Воспоминания криминальдиректора прервал телефонный звонок. Он обрадовался, услышав голос Анвальдта:
— Я звоню, воспользовавшись вашим любезным разрешением. У меня трудности с Вайнсбергом. Сейчас он носит фамилию Винклер и делает вид, будто слышать не слышал о Фридлендере. Он не пожелал разговаривать со мной и едва не натравил собак. У вас не найдется чего-нибудь на него?
Мок задумался ровно на минуту:
— Пожалуй, да. Но я не могу говорить об этом по телефону. Зайдите ко мне через час. Редигерплац, один, квартира номер шесть.
Затем Мок набрал номер Форстнера. Когда его бывший ассистент взял трубку, он задал ему два вопроса и выслушал исчерпывающие ответы. Минуты через две телефон вновь зазвонил. В голосе Крауса звучали две взаимоисключающие интонации — шеф гестапо спрашивал и в то же время приказывал:
— Мок, кто такой этот Анвальдт и что он здесь делает?
Эберхард Мок не выносил этого наглого тона. Вальтер Пёнтек всегда смиренно просил об информации, хотя знал, что Мок не сможет ему отказать, Краус же ее грубо требовал. И хотя в Бреслау он служил чуть больше недели, многие уже искренне ненавидели его за крайнюю бестактность. «Штроппенский парвеню и карьерист», — шипели бреславльские аристократы крови и духа.
— Вы там заснули, что ли?
— Анвальдт — агент абвера. — Мок был готов к вопросу о своем новом референте и знал, что ответ, соответствующий истине, оказался бы для берлинца опасным.
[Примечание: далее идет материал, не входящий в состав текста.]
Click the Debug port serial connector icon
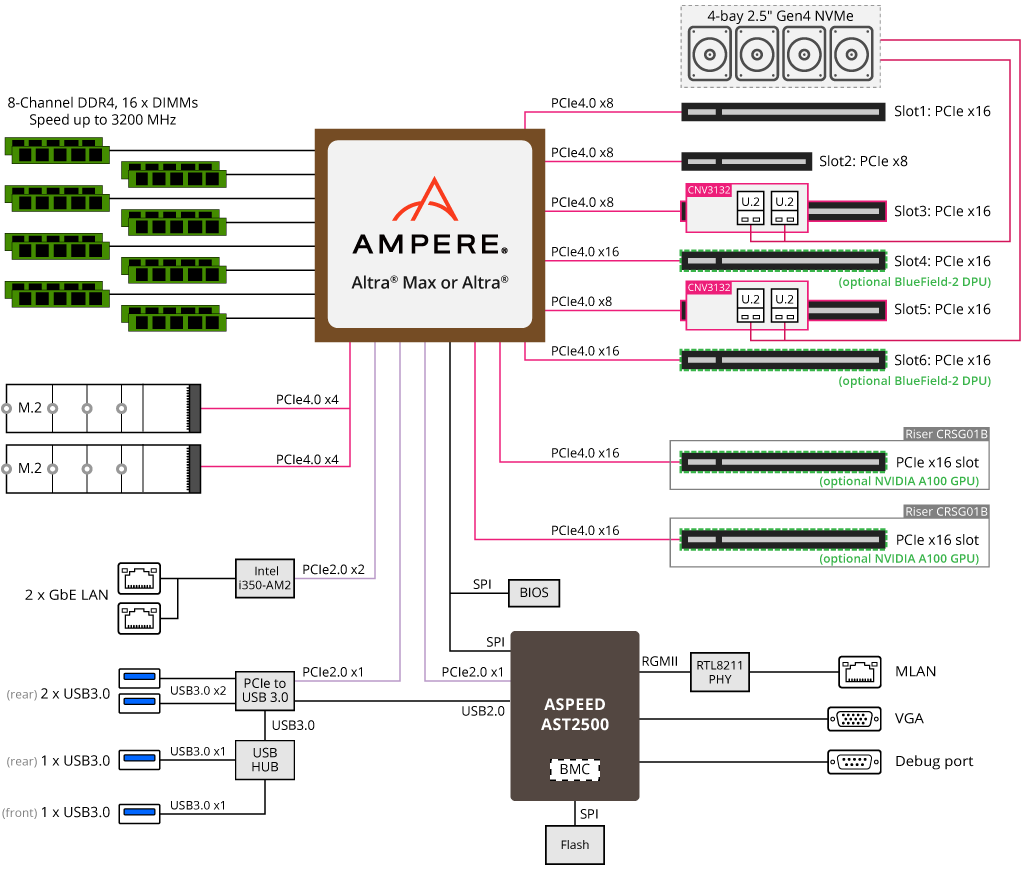This screenshot has height=875, width=1025. tap(854, 761)
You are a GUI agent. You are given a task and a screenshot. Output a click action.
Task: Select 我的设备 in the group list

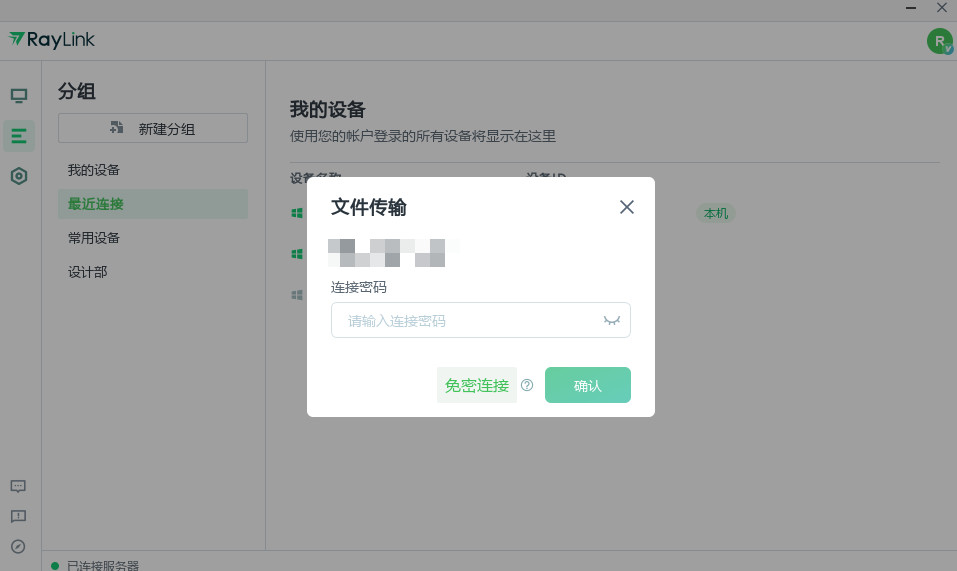(x=94, y=170)

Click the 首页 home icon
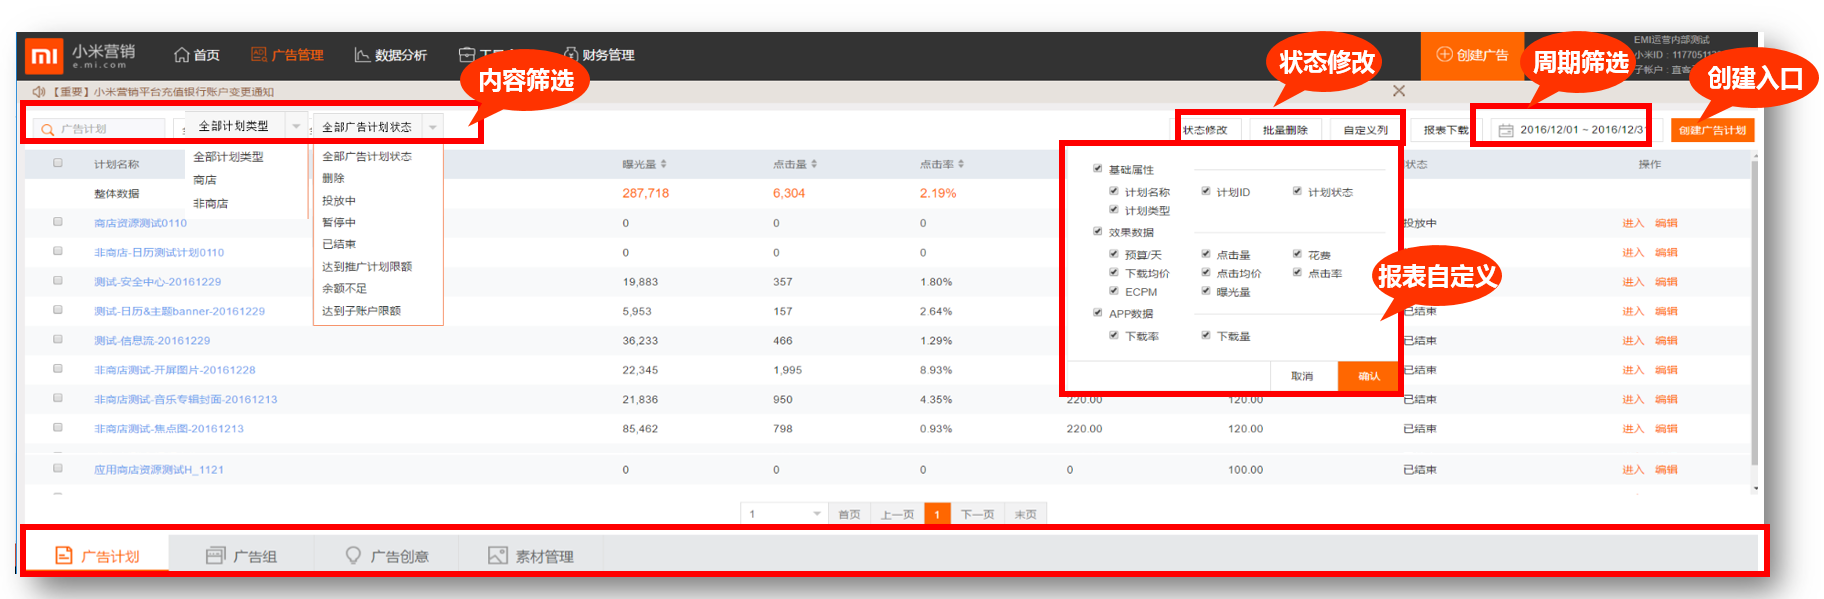click(181, 55)
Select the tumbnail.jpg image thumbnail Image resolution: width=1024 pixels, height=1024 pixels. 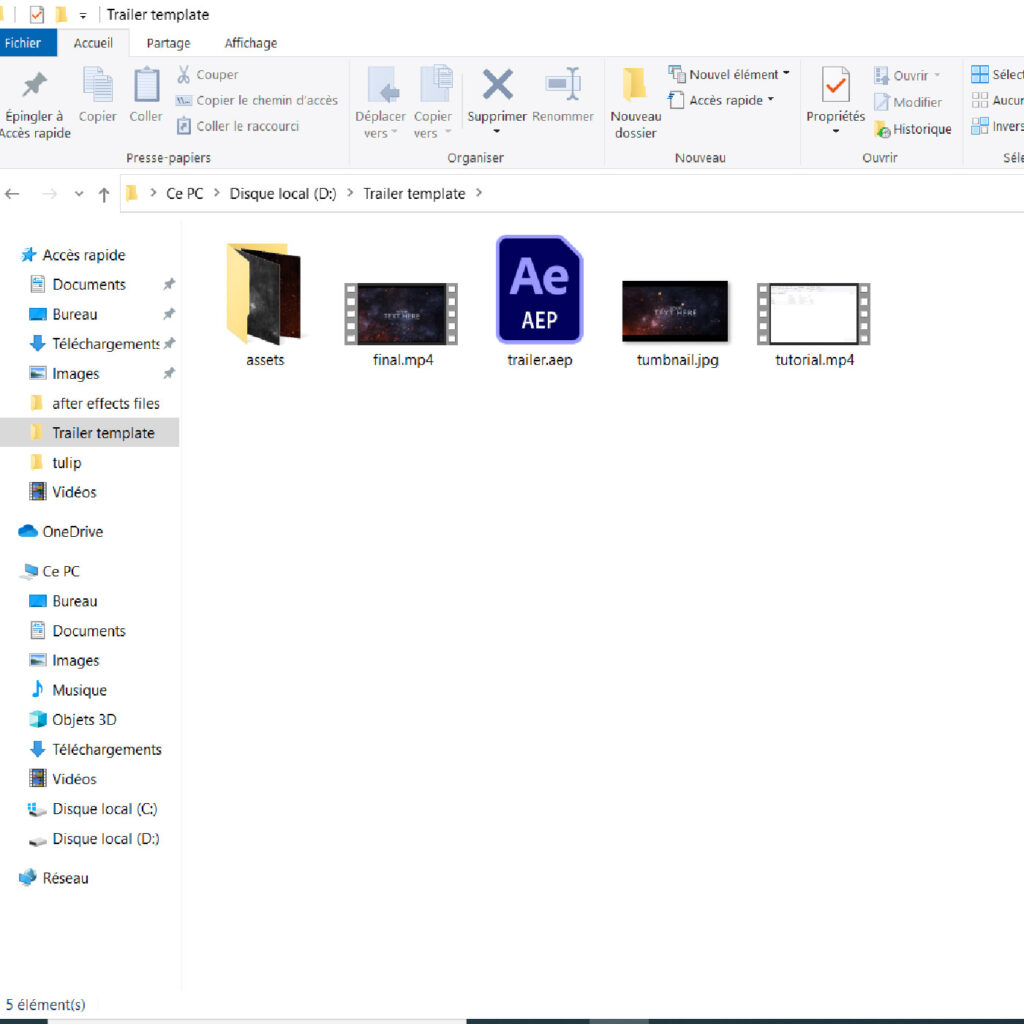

А этот ответ оберегал Анвальдта, так как шеф бреславльского абвера, силезский аристократ Райнер фон Гарденбург ненавидел Крауса. — Он разрабатывает польскую разведывательную сеть в Бреслау.
— А зачем ему нужны вы? Почему вы не поехали в соответствии с планом в отпуск?
— Меня задержали личные дела.
— Какие?
Краус превыше всего ставил военные марши и семейные ценности. Мок испытывал омерзение к этому человеку, который старательно и методично отмывал руки от крови людей, которых он сам пытал, а затем отправлялся домой и садился обедать за семейный стол. На второй день своей службы в Бреслау Краус собственноручно забил до смерти женатого арестованного, который не желал сказать, где он встречался со своей любовницей, сотрудницей польского консульства. А после этого разглагольствовал в полицайпрезидиуме, до чего ему ненавистна супружеская неверность.
Мок набрал в грудь воздуха и изобразил нерешительность:
— Я остался из-за своей приятельницы… Но прошу вас, пусть это останется между нами… Вы же понимаете, как это бывает…
— Тьфу! — сплюнул Краус. — Не понимаю! — И он швырнул трубку.
Мок подошел к окну и стал смотреть на пыльный каштан, листья которого не шевелил даже слабенький ветерок. Водовоз продавал живительный свой товар обитателям флигеля, на спортивной площадке еврейской народной школы с криками бегали дети, вздымая клубы пыли. Мок был слегка раздражен. Он хотел отдохнуть, но даже после работы ему не дают покоя. Он разложил на письменном столе шахматную доску и взял «Шахматные ловушки» Юбербранда. И когда комбинации захватили его настолько, что он забыл даже о жаре и усталости, позвонили в дверь. (Черт, это, наверное, Анвальдт. Надеюсь, он играет в шахматы.)
Анвальдт был восторженным любителем шахмат. Так что не было ничего удивительного в том, что они с Моком просидели за шахматной доской до рассвета, наливаясь кофе и лимонадом. Мок, приписывавший самым обычным действиям прогностическое значение, задумал, что результат последней партии будет знаком успеха или неуспеха расследования Анвальдта. Последнюю, шестую, партию они разыгрывали с двух до четырех ночи. Она закончилась ничьей.